■ **EXERCISE AIM**
Copy everything from the row containing "This screenshot has" down to the row containing "tap(868, 350)", substituting "left arrow" for "right arrow" and changing nothing else. Leave the pictures out of your copy.

■ **STORED RECORDS**
"""
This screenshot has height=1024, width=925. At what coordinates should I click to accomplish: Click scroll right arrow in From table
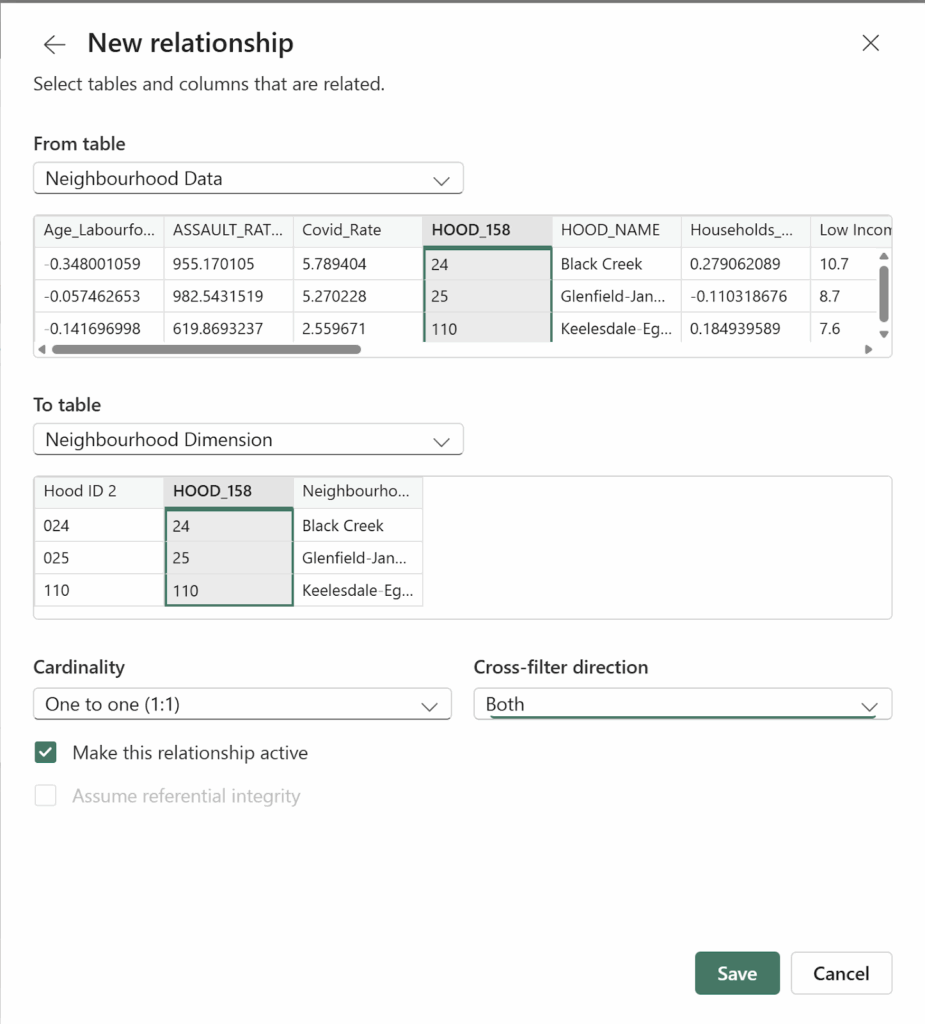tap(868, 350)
"""
"""
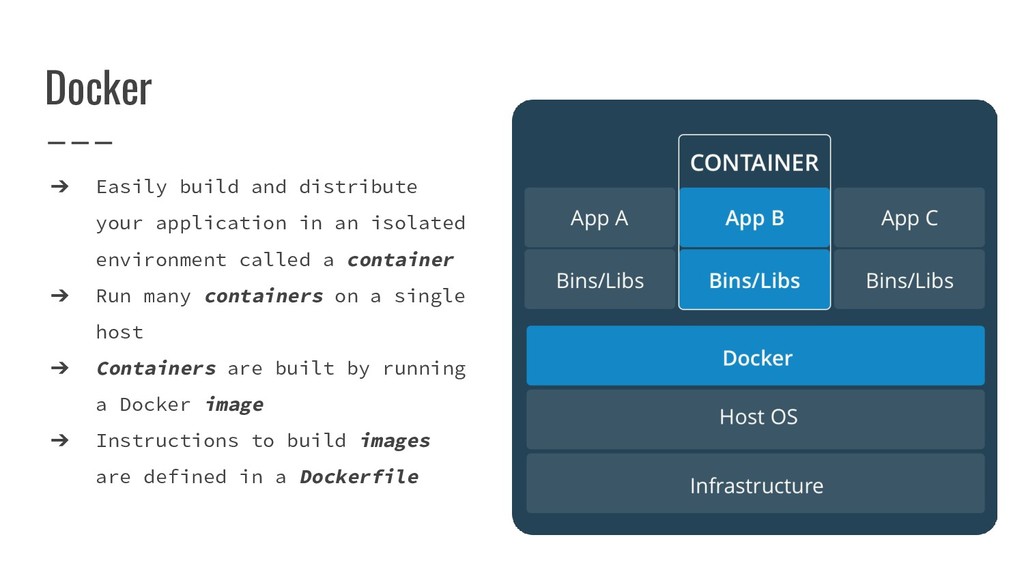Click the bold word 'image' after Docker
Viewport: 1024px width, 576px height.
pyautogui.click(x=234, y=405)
"""
"""
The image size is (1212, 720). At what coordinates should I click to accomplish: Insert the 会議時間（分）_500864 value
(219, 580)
"""
■ **EXERCISE OUTPUT**
This screenshot has height=1024, width=925. At what coordinates should I click to accomplish: Click scroll left arrow in From table
tap(868, 350)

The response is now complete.